(Stored data Opens)

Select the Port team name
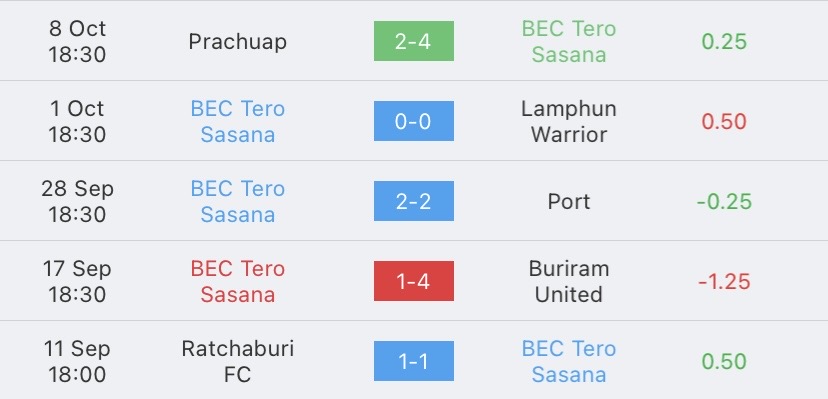The image size is (828, 399). pos(569,202)
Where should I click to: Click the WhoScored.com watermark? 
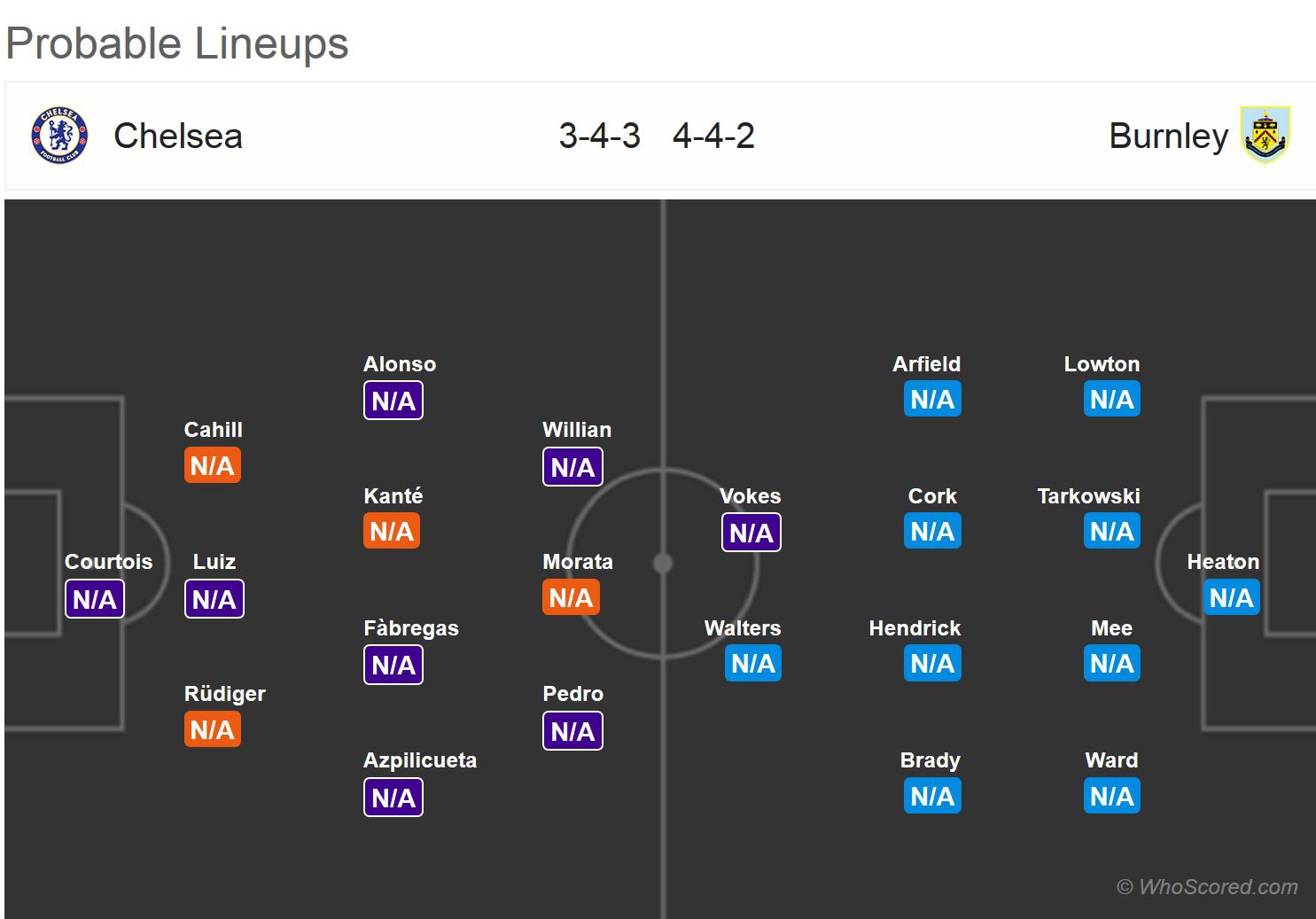click(1207, 886)
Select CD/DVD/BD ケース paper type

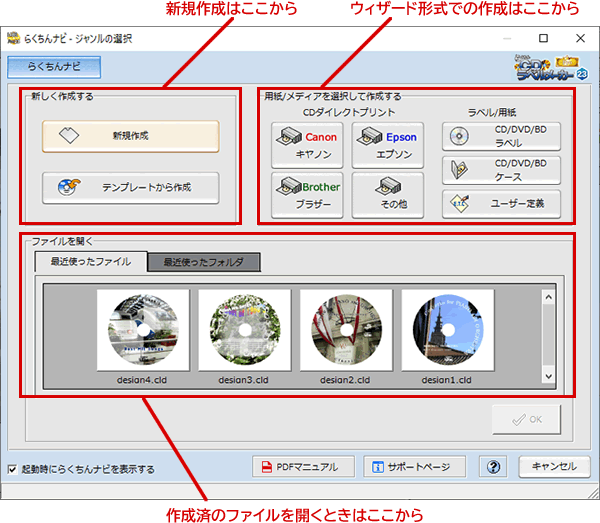[501, 170]
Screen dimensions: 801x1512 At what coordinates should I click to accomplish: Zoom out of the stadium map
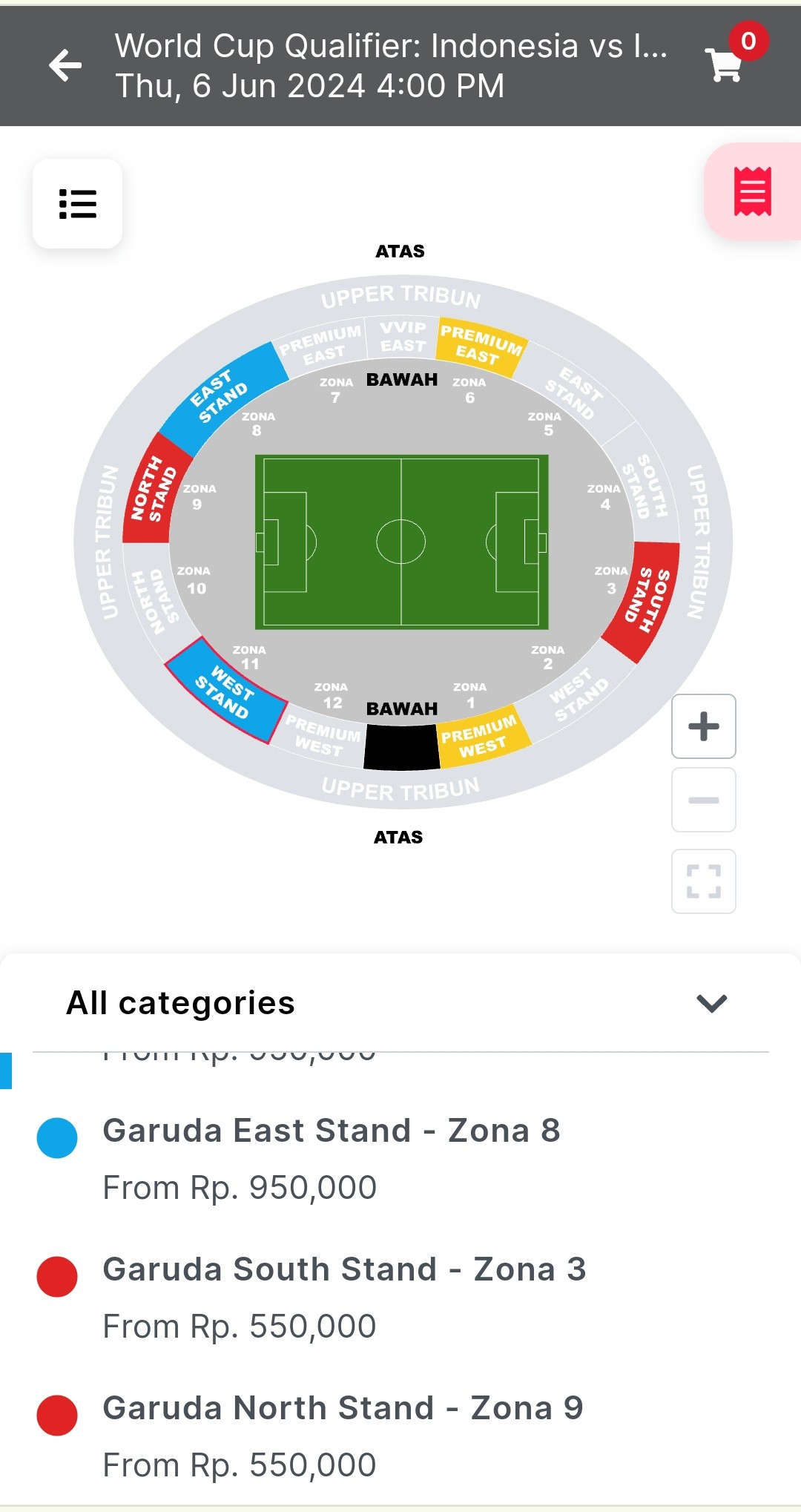[x=703, y=800]
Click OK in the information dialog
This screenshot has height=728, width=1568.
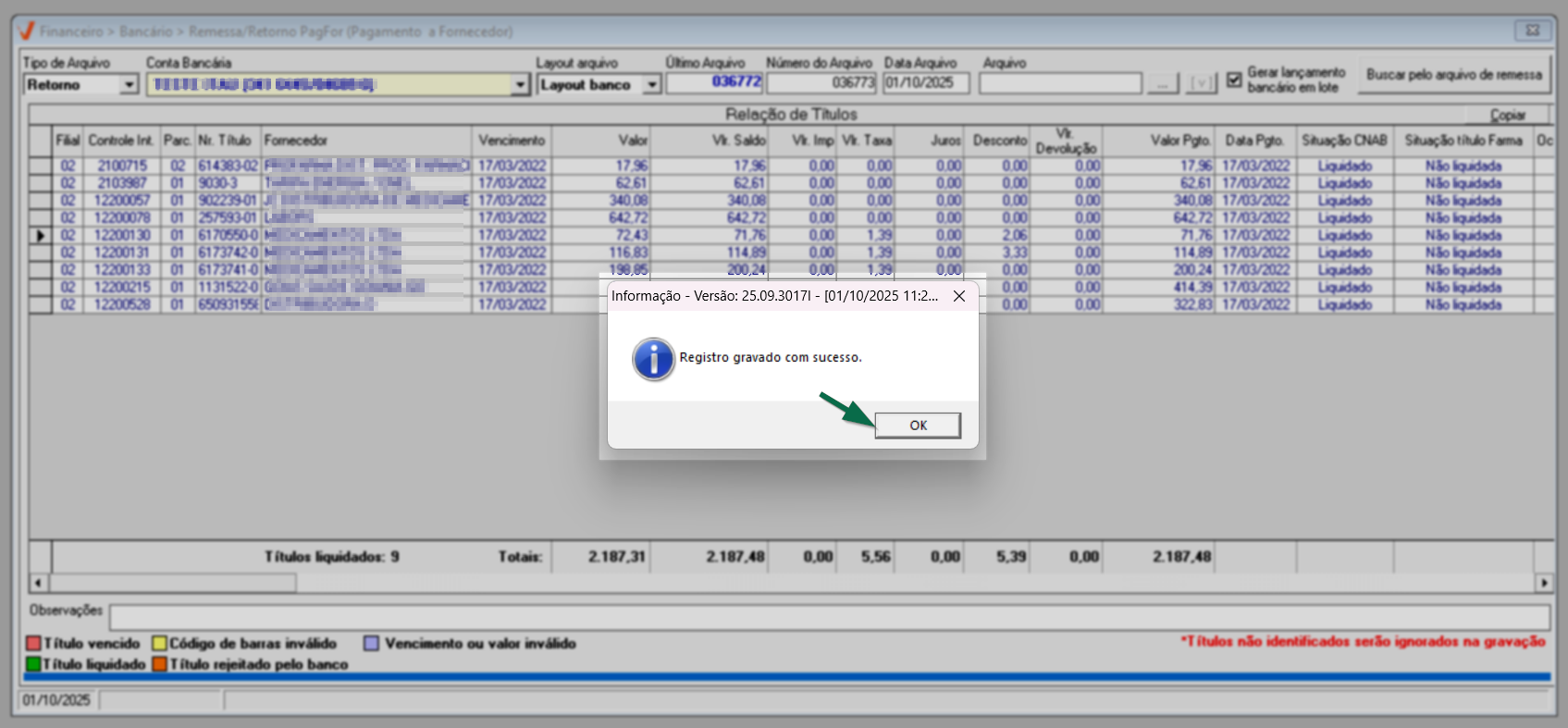coord(917,426)
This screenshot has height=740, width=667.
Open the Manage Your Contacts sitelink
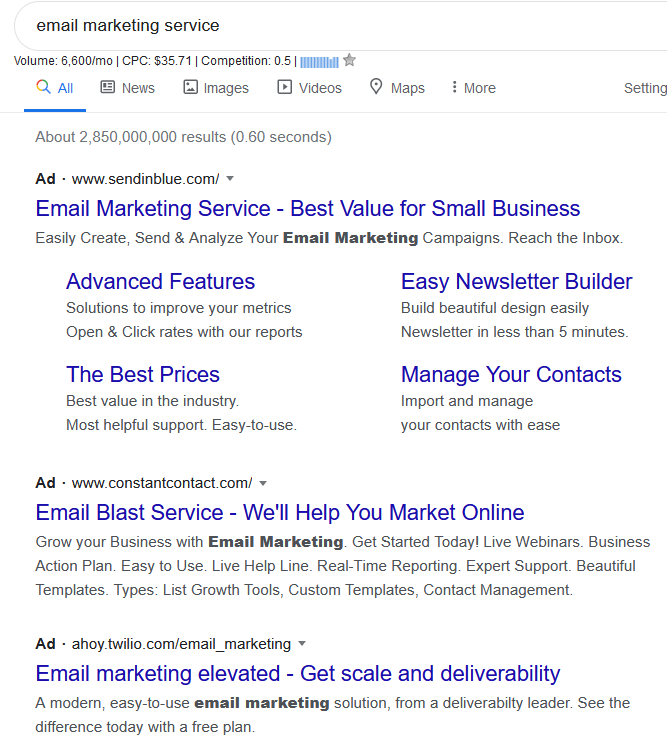(x=511, y=375)

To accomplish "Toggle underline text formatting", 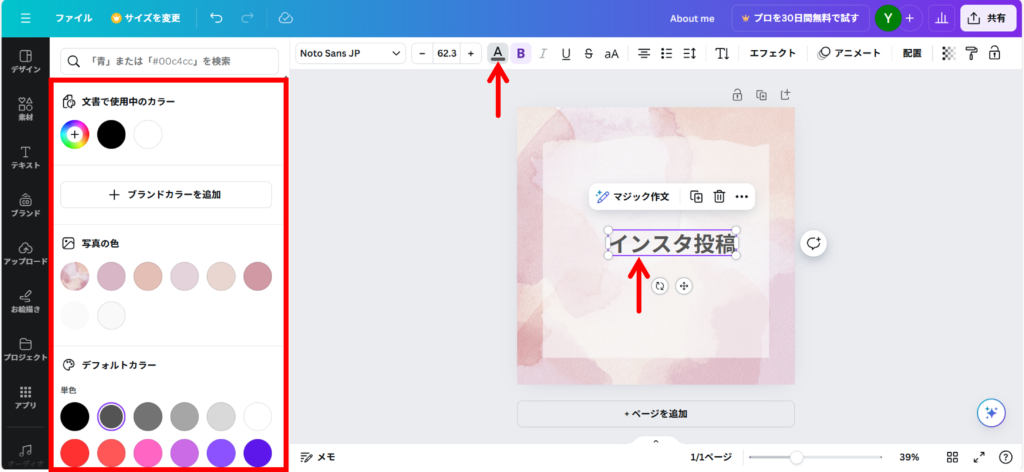I will pos(566,53).
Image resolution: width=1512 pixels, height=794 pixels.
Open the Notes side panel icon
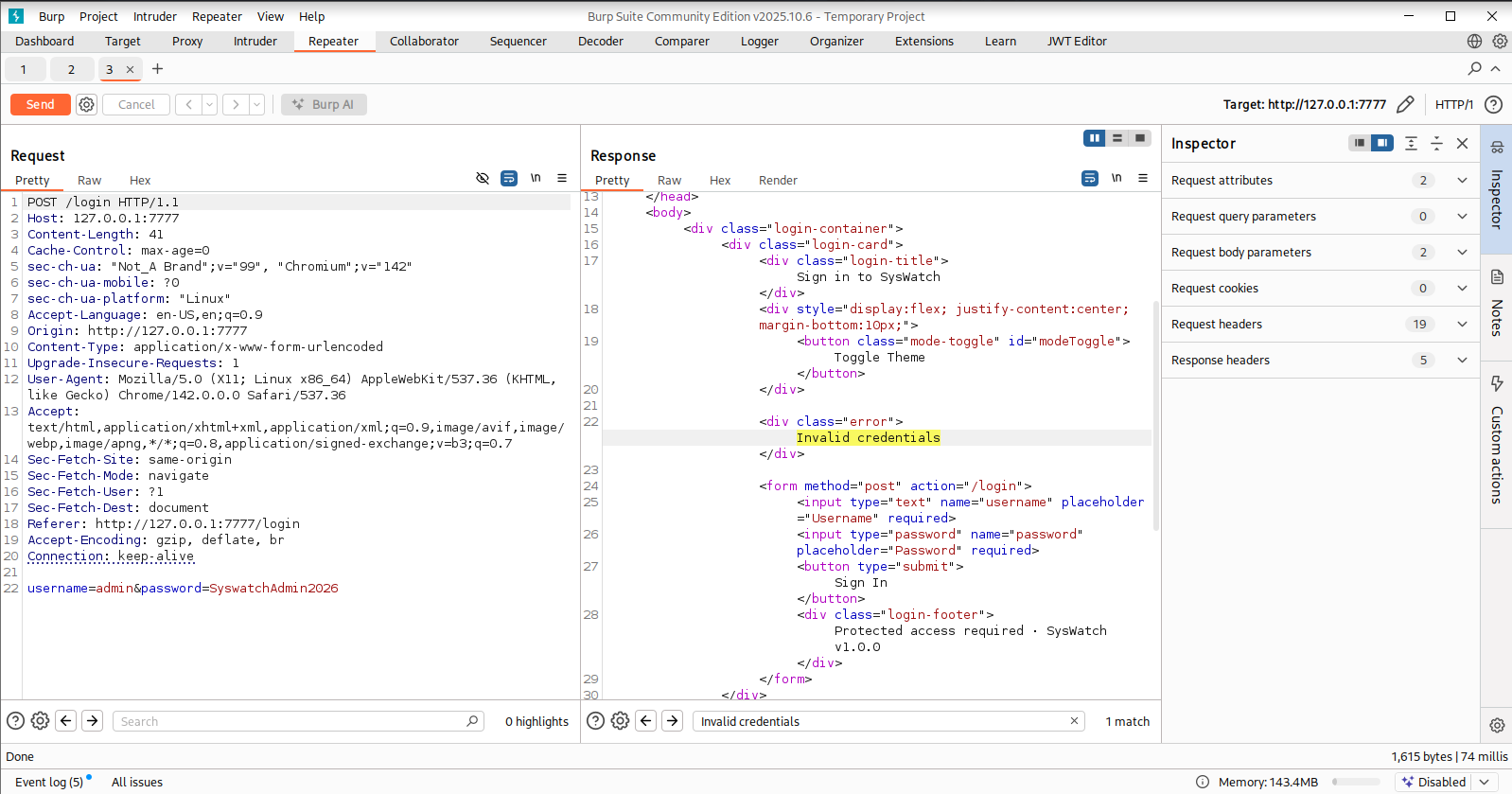[1497, 277]
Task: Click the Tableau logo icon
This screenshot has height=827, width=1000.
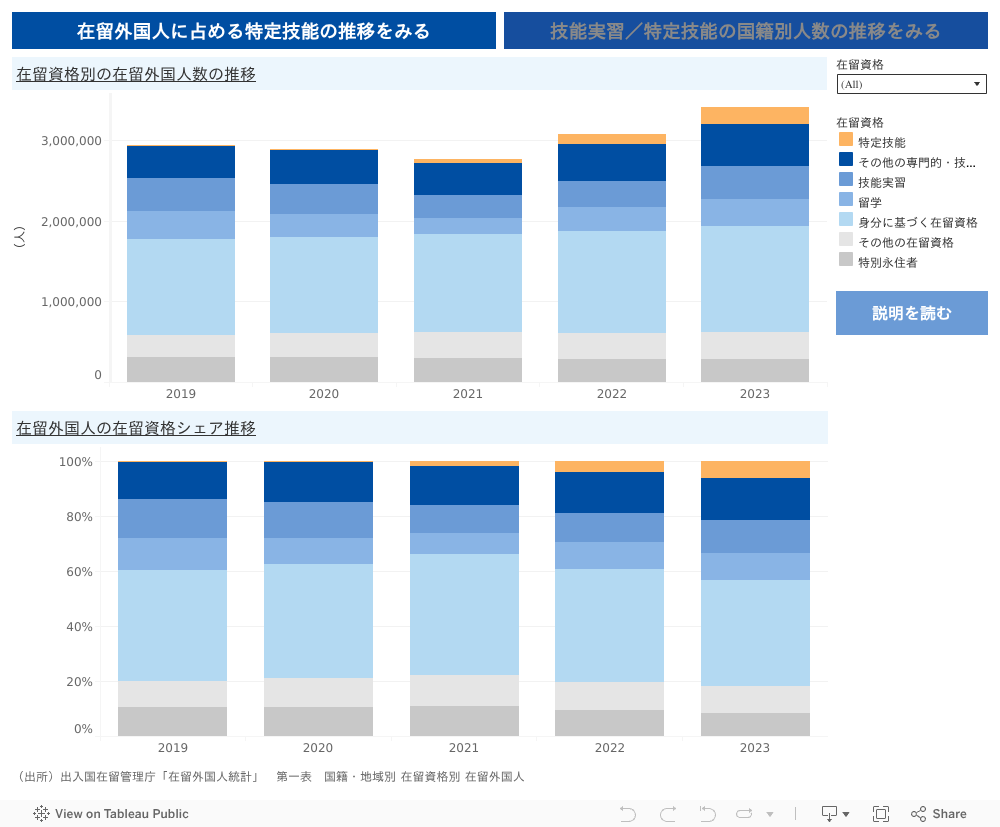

(Stored data Closes)

[Directions]: Return exactly the lines from the one with "Image resolution: width=1512" through the last line of the entries above, both ends included. No pictures may appear in the copy.

[Your solution]:
Image resolution: width=1512 pixels, height=794 pixels.
Open the Notes side panel icon
[1497, 277]
Task: Click the Tableau logo icon
This screenshot has height=827, width=1000.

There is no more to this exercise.